* Aim of the task: The records below must be copied in full, exactly as they read.

* Exercise input:
· · · · ·

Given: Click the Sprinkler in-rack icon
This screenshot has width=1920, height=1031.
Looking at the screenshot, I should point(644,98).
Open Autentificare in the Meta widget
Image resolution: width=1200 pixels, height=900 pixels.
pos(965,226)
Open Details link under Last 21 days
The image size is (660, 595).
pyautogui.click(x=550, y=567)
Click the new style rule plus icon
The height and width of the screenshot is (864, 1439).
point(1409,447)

· · · · ·

* Task output:
Given: Click the Sprinkler in-rack icon
This screenshot has width=1920, height=1031.
Looking at the screenshot, I should point(644,98).
Open Autentificare in the Meta widget
Image resolution: width=1200 pixels, height=900 pixels.
pos(965,226)
Open Details link under Last 21 days
The image size is (660, 595).
pyautogui.click(x=550, y=567)
Click the new style rule plus icon
The height and width of the screenshot is (864, 1439).
point(1409,447)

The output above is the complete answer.